His mind was turbulent with emotion. For the third straight year, he was falling apart in the National League playoffs. This time, with his contract up and free agency looming, he was having these terrible, conflicting thoughts about his six years in Pittsburgh coming to an end.
"I didn't think it would bother me because my father was traded a lot," he said, referring to his major-league dad, Bobby Bonds. "But I was feeling real emotional. And to have another series like this, I was going, like, how could everything just fall apart after such a good season?"
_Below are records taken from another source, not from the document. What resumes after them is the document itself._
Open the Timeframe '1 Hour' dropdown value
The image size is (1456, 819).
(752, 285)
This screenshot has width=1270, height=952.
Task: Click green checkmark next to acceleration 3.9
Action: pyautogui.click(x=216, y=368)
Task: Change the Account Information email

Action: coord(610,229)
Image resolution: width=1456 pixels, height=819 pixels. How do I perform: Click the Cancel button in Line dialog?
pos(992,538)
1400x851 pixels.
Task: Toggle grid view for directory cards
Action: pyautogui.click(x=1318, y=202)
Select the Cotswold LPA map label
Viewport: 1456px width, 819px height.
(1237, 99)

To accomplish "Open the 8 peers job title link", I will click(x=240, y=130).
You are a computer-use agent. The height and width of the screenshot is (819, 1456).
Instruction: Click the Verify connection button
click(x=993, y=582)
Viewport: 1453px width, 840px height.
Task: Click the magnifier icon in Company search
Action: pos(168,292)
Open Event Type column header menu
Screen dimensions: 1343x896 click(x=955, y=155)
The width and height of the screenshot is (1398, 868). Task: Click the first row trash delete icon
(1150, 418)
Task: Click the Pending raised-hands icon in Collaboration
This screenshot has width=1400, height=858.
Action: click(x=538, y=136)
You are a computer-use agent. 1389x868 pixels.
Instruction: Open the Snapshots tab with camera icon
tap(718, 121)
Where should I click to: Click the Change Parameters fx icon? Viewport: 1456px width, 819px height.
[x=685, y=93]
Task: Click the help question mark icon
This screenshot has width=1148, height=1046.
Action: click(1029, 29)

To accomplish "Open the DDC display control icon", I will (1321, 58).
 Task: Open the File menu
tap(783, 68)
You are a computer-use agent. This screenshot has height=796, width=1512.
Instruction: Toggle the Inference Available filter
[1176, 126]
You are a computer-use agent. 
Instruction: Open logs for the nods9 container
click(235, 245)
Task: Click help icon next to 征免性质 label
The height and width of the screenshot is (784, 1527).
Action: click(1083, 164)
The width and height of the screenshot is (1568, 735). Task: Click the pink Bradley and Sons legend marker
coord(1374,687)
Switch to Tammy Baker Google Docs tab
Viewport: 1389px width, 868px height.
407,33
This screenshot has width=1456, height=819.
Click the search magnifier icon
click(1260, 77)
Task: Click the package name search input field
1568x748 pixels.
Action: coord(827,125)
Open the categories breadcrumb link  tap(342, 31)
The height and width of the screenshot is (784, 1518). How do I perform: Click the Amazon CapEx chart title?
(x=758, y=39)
Such were the circumstances when Bonds approached the plate in the first inning of Game 5 last night. The Braves were one win away from wrapping up the series, and Bonds had one hit in four games. There were some boos when his name was announced.
You have to understand the history. After Game 1, in which his failure to get a hit dropped his lifetime postseason average to somewhere near a reasonable score on an eighth-grade algebra test, he had struck a brave pose.
"You need to make sure you enjoy yourself when you make the playoffs," he said. "I'm having a good time. I really am."
After Game 2, he joked with reporters and offered this caveat: "It's not like I'm going to have a nervous breakdown or anything. I mean, I'm a husband and a father. That's enough stress for anyone."
But by the end of Game 4, his series average down to .091, he was unable to summon even a phony smile.
"Don't even come near me!" he shouted when the clubhouse door opened and reporters streamed in.
Could you blame him?
Back in the first inning of Game 1 Tuesday, Bonds struck out and immediately CBS ran a graphic on his failings. One at-bat, and he was getting buried.
By yesterday, a local FM station was running a promotion in which the winner was the 10th person who called "after you heard the sound of Barry Bonds choking in the playoffs." In the middle of the next song, there was the sound of someone coughing. Tough town.
I must confess: I'd been feeling a little sorry for him. He has a history of mouthiness, and normally you would find no quibble here with an overpaid, egocentric ballplayer getting his comeuppance. But to see him stripped this naked was getting just a little obscene.
But then Bonds spoke with Leyland and Bonilla until dawn, and they calmed him and encouraged him, and then his wife surprised him and flew Bonilla in for the game. Then he went out with his family yesterday afternoon to a restaurant. Call it an emotional rescue.
"I didn't want to go in there, but there were all these people in there and they were just so supportive," he said. "I must admit, I was feeling better when I came up to bat. Just not so tense."
A steady drizzle was letting up when Bonds approached the plate in the bottom of the first. The temperature was dropping into the 40s and there were thousands of empty seats in the outfield. It seemed like a good night to wrap up a depressing series for the Pirates.
But the Pirates were already up a run, and then Bonds was working Atlanta pitcher Steve Avery to a full count. Then Avery delivered a high fastball, and, suddenly, just like old times, the ball was flying to right-center and up against the wall, and Bonds was sprinting to second. The crowd was screeching.
"Standing there, thinking about all the people who'd told me in the last 24 hours that this jinx was going to end, I wanted to shout out, 'You people, you were right!' " he said.
The Pirates went on to score four runs in the inning, making for an easy night and a 7-1 win that narrowed Atlanta's series lead to 3-2 with the teams going back to Atlanta to finish up. Bonds later singled, stole second and scored, and made a superb running catch in the outfield. Just like that, he was back.
Maybe it was his calming talks with Leyland and Bonilla. Maybe it was the sheer randomness of the game, at last on his side. Maybe it was just a big night. For whatever reason, he finally was back, at least for a night, and the Pirates were big again. The only problem, of course, was that it was probably too late.